(Consigna): Por favor, copia el fragmento del texto sobre el terror narrado por mujeres desde "Narrar el miedo" hasta "que fueron borradas." y cambia "memoria colectiva" por "memoria común".

(Documento):
En América Latina, esta reconfiguración tomó una forma radical. Mariana Enriquez, con Las cosas que perdimos en el fuego, narra el terror urbano, la desigualdad, la dictadura, el cuerpo como archivo de violencia. Mónica Ojeda, en Mandíbula, explora el horror adolescente, el deseo queer, la pedagogía la del miedo. Maria Fernanda Ampuero, en Pelea de gallos, convierte lo doméstico en infierno, con mujeres que resisten desde el margen.
El hogar, lejos de ser refugio, es cárcel, laberinto, escenario de lo siniestro. Pero también es el lugar donde se puede narrar lo que la historia calla. El terror, en manos de estas mujeres, se vuelve íntimo y político.
¿Qué pasa cuando el miedo lo narran ellas?
Cuando el terror lo narran mujeres, el género se transforma. Ya no se trata de espectáculos, sangrientos ni de monstruos externos: el miedo se vuelve íntimo, político, encarnado. El cuerpo femenino —históricamente objeto de horror— se convierte en sujeto narrador. Y eso implica una ruptura profunda: con el canon, con la estética, con la forma de entender el miedo.
El miedo narrado por ellas no busca consuelo, sino reparación simbólica. La víctima se vuelve verdugo, el monstruo encarna el trauma, el relato no cierra porque la herida sigue abierta. Es una forma de justicia poética, incómoda pero necesaria.
Narrar el miedo también es compartirlo, convertirlo en memoria colectiva. El terror escrito por mujeres funciona como ritual: no para olvidar, sino para recordar juntas. La literatura se vuelve política, comunitaria, sanadora, En este sentido el género se expande, ya no es solo ficción, es duelo, es resistencia. Estas autoras disputan qué se considera literatura “seria”, qué voces merecen crítica, qué temas son universales. Y al hacerlo, recuperan voces que el canon silenció, cuerpos que la sociedad patologizó, y genealogías que fueron borradas.
Las niñas que no fueron escuchadas, las mujeres encerradas, las brujas, las madres que devoran, las que no tienen nombre: todas ellas encuentran lugar en estas narrativas. No son solo personajes, son memorias encarnadas, cuerpos que resisten, voces que incomodan. El terror feminista no las domestica, las radicaliza. Las convierte en protagonistas de una historia que no busca cerrar, sino abrir. Abrir la herida, abrir el archivo, abrir la posibilidad de imaginar otras formas de justicia.
En Argentina, esta lectura de terror permite vincular las narrativas literarias con procesos sociales como la fragmentación de derechos. ¿Qué pasa cuando el Estado es el monstruo y el cuerpo es el escenario del horror? ¿Qué sucede cuando la violencia institucional, la falta de acceso a la salud, la criminalización del aborto o las desapariciones forzadas se narran desde el género? El terror se vuelve herramienta de denuncia, de duelo, de reparación simbólica. Leer a estas autoras es abrir la puerta a una literatura que no busca consuelo, sino verdad.

(Entradas extraídas):
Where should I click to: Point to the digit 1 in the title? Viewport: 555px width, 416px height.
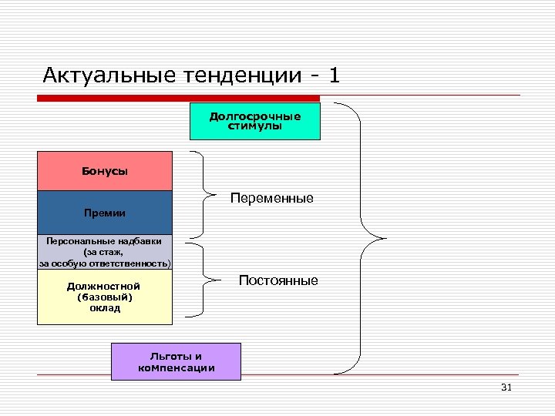coord(333,75)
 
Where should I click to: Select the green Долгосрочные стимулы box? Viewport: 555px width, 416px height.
coord(254,121)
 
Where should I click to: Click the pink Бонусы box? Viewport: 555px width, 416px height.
coord(105,171)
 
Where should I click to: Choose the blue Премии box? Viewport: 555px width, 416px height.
coord(105,213)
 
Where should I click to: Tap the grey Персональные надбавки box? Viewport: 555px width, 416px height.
coord(105,252)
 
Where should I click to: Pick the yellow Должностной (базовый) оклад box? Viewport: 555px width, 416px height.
coord(105,297)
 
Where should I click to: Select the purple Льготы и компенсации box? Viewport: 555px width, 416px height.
coord(176,361)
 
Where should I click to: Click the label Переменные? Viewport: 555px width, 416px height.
coord(271,198)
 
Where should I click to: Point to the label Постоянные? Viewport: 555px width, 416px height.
coord(278,280)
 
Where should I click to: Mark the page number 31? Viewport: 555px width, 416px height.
coord(506,387)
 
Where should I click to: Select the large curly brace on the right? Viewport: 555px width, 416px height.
coord(359,235)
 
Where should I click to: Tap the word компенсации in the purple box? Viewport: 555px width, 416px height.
coord(177,367)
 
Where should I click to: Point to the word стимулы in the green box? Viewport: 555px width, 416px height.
coord(254,126)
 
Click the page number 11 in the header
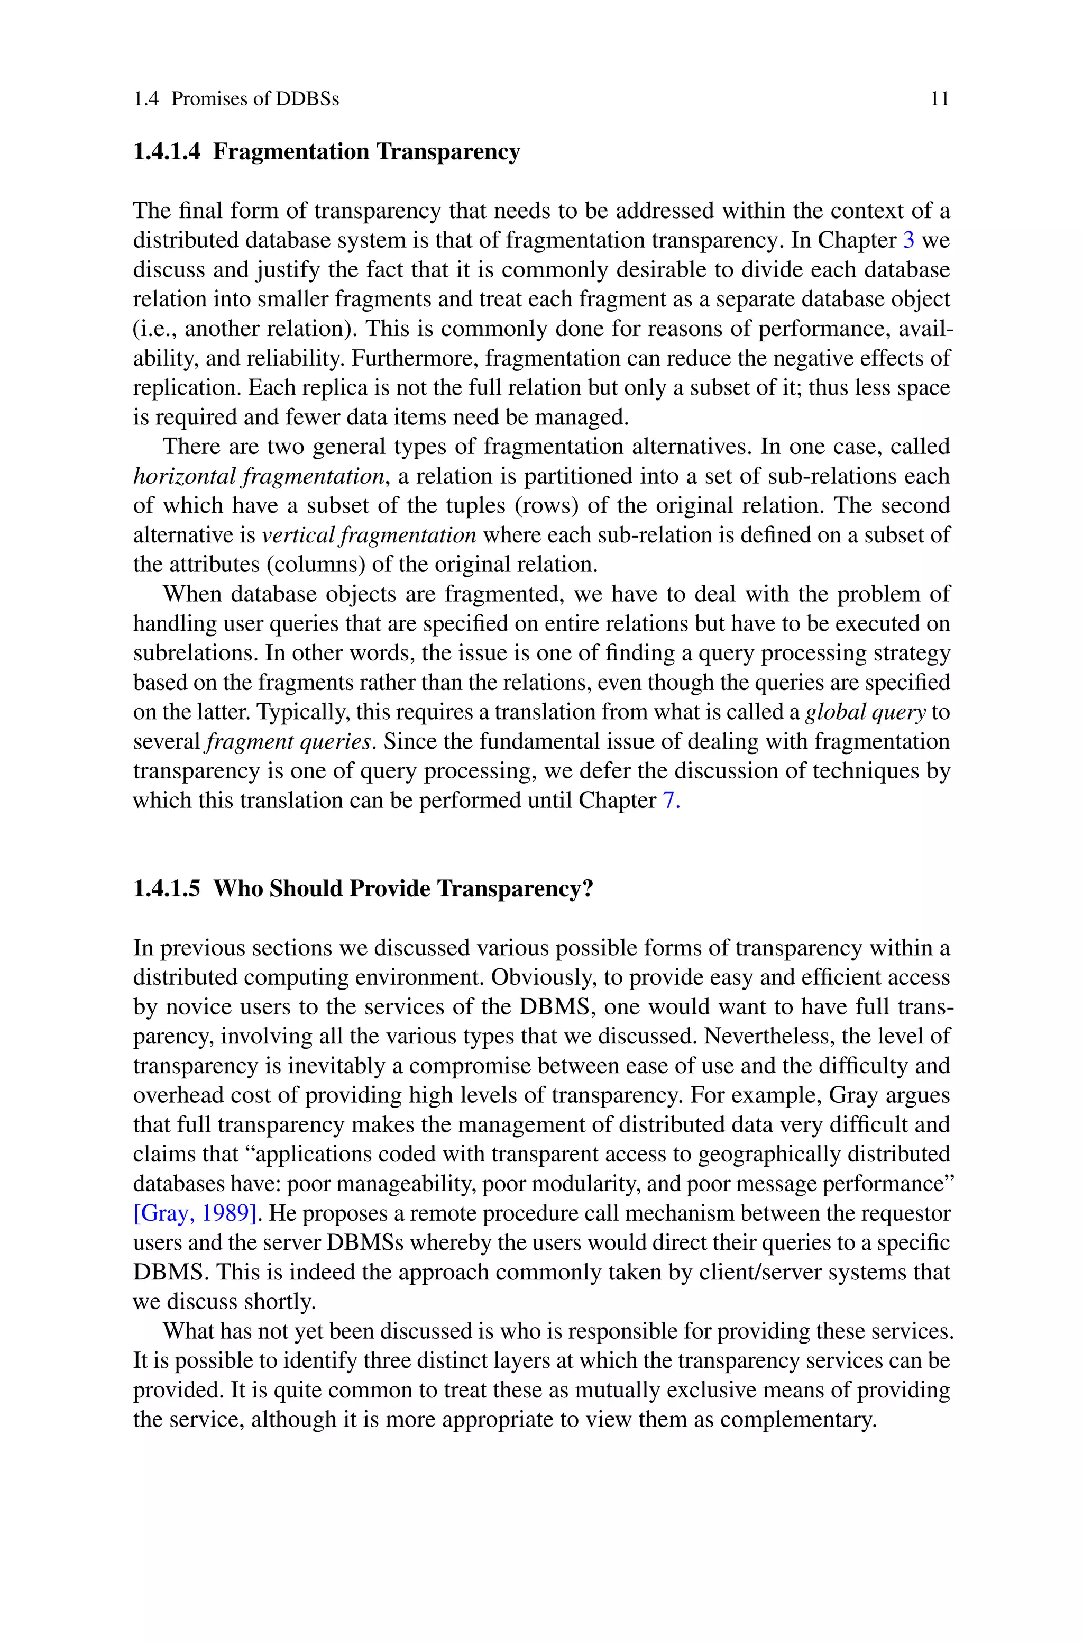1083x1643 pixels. [x=939, y=99]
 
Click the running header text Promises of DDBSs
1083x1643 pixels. [x=255, y=99]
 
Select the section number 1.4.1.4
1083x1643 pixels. [x=167, y=151]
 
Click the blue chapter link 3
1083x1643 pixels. [x=909, y=240]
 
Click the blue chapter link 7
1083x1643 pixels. [x=670, y=801]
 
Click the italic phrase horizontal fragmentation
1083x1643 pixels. [x=258, y=477]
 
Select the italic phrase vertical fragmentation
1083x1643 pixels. [x=369, y=535]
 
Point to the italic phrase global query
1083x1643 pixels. [x=865, y=712]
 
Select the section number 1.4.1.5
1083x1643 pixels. [x=167, y=888]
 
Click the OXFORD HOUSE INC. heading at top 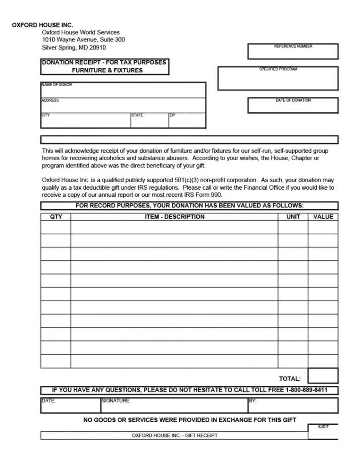point(43,24)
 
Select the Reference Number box point(292,52)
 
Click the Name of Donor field point(123,90)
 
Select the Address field point(123,106)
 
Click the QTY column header point(56,217)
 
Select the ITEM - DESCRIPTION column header point(174,217)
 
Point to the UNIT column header point(293,217)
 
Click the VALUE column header point(323,217)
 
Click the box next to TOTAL point(323,376)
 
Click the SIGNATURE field point(173,406)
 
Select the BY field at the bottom point(292,406)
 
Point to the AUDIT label point(323,427)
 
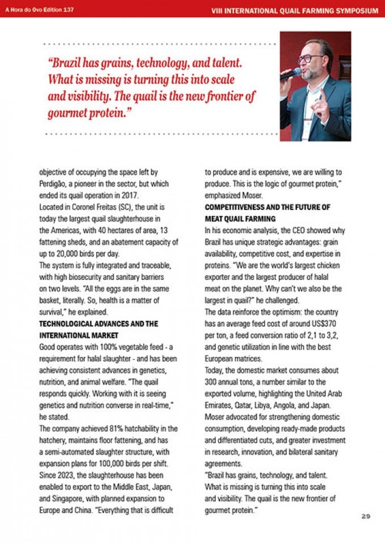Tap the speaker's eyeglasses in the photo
pyautogui.click(x=309, y=58)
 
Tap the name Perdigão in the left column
pyautogui.click(x=55, y=184)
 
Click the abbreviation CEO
pyautogui.click(x=292, y=231)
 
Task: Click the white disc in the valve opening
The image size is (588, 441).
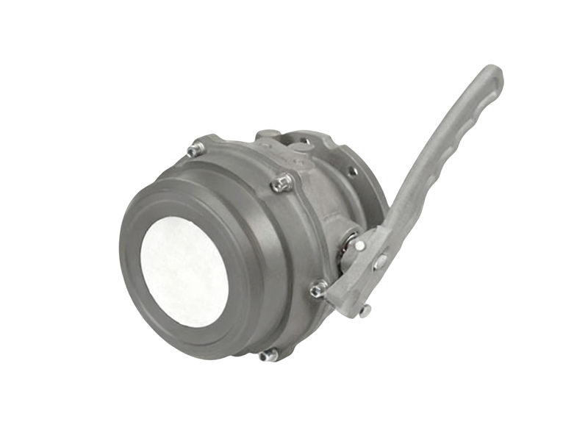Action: click(183, 262)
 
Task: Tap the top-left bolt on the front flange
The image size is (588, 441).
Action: click(195, 149)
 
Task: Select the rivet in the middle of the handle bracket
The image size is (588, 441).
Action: click(380, 261)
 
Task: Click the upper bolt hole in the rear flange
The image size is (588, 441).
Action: click(353, 171)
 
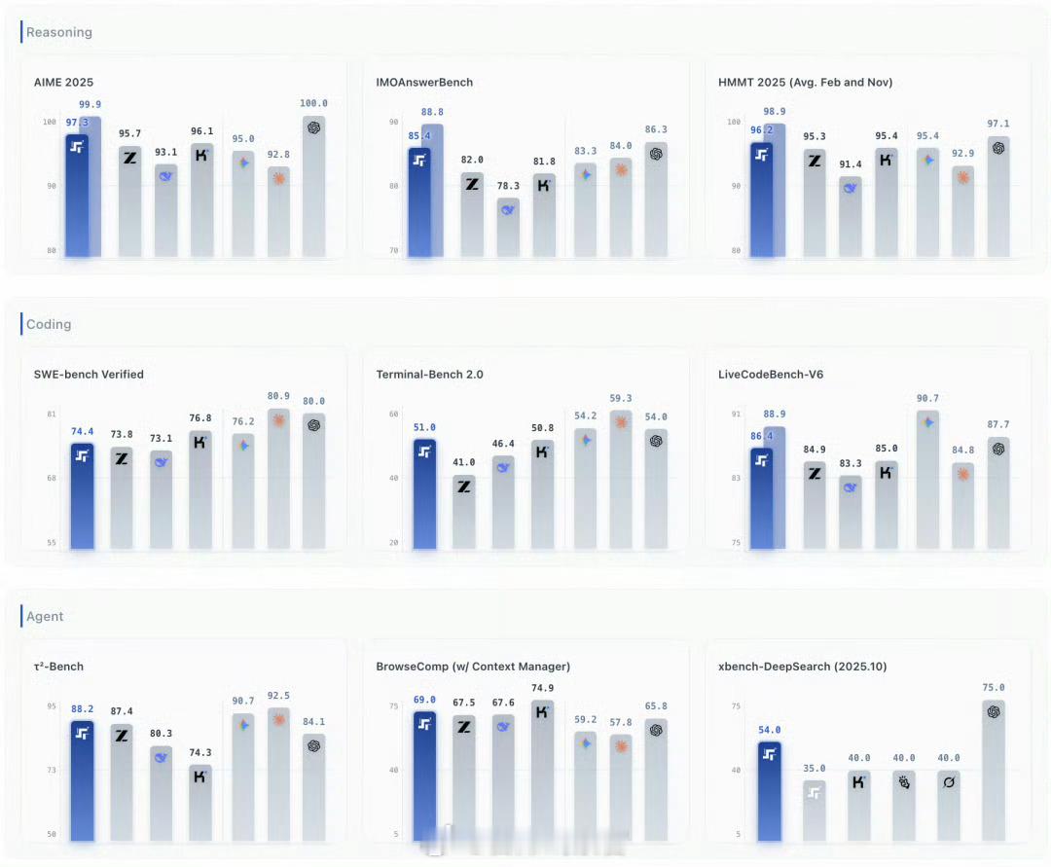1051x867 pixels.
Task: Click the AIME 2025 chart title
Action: coord(63,83)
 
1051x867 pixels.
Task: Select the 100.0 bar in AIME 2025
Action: coord(313,185)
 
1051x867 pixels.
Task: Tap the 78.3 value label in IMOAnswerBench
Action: coord(508,186)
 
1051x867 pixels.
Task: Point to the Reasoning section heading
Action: coord(59,32)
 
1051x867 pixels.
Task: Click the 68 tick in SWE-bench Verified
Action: coord(52,478)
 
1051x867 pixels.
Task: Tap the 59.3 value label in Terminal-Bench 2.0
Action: coord(620,398)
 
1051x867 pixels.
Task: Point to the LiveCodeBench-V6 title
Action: coord(773,375)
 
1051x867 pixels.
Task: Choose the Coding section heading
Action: coord(49,324)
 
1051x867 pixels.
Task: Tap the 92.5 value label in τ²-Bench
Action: coord(278,696)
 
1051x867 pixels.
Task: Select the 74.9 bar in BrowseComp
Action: coord(543,770)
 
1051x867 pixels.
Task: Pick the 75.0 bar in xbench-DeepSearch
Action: coord(994,770)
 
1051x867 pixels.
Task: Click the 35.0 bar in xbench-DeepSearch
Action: coord(815,810)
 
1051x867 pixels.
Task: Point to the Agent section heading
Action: coord(46,616)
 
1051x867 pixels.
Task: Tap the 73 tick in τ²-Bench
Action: coord(52,770)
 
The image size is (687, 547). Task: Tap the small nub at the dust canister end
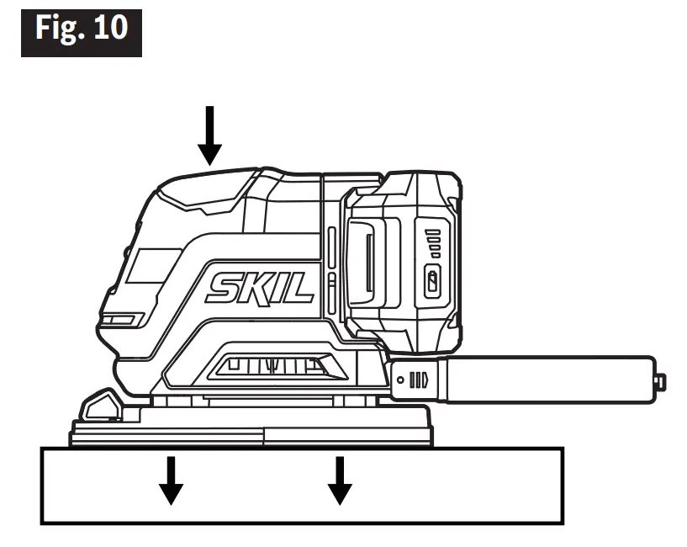tap(660, 382)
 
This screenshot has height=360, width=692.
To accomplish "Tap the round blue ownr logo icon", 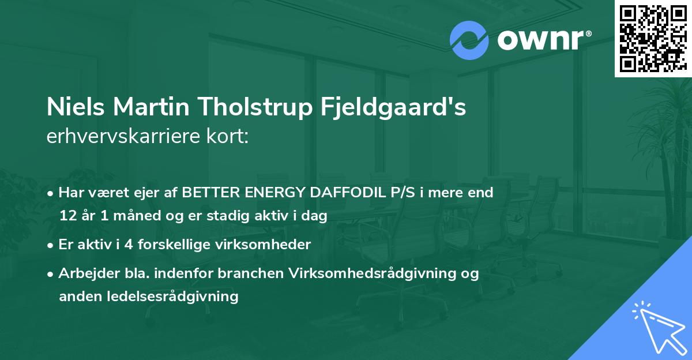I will tap(469, 40).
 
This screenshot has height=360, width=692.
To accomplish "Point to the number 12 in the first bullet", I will tap(67, 216).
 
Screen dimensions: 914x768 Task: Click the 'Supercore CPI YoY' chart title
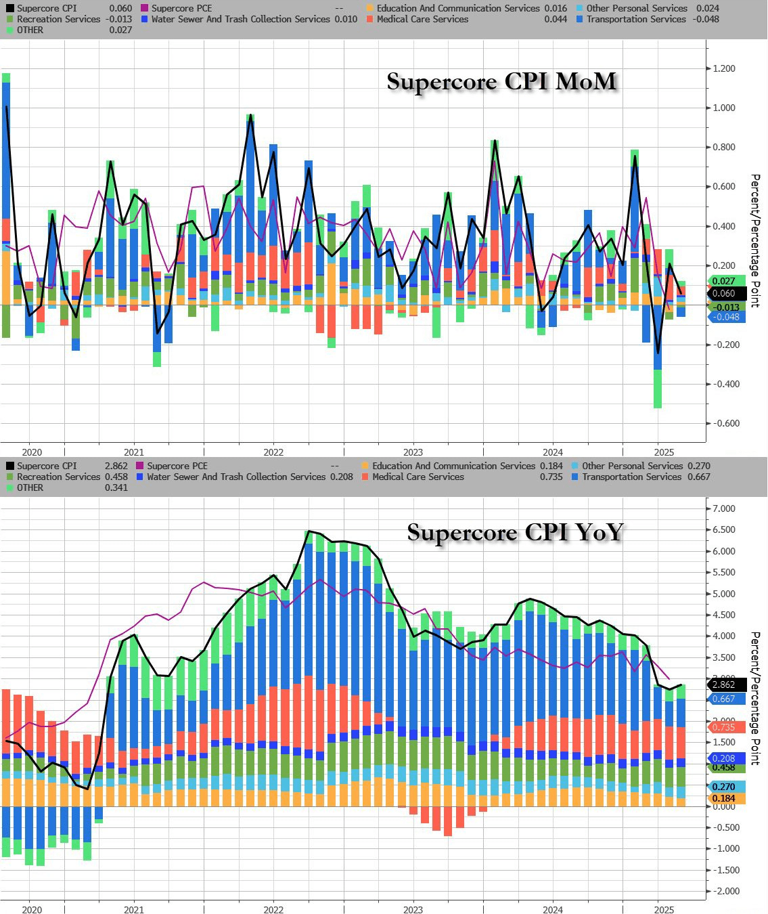(514, 532)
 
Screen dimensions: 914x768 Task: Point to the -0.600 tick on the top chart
(723, 423)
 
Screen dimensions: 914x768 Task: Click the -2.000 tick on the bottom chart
(723, 891)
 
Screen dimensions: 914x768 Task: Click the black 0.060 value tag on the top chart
(726, 293)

(Respuesta):
Narrar el miedo también es compartirlo, convertirlo en memoria común. El terror escrito por mujeres funciona como ritual: no para olvidar, sino para recordar juntas. La literatura se vuelve política, comunitaria, sanadora, En este sentido el género se expande, ya no es solo ficción, es duelo, es resistencia. Estas autoras disputan qué se considera literatura “seria”, qué voces merecen crítica, qué temas son universales. Y al hacerlo, recuperan voces que el canon silenció, cuerpos que la sociedad patologizó, y genealogías que fueron borradas.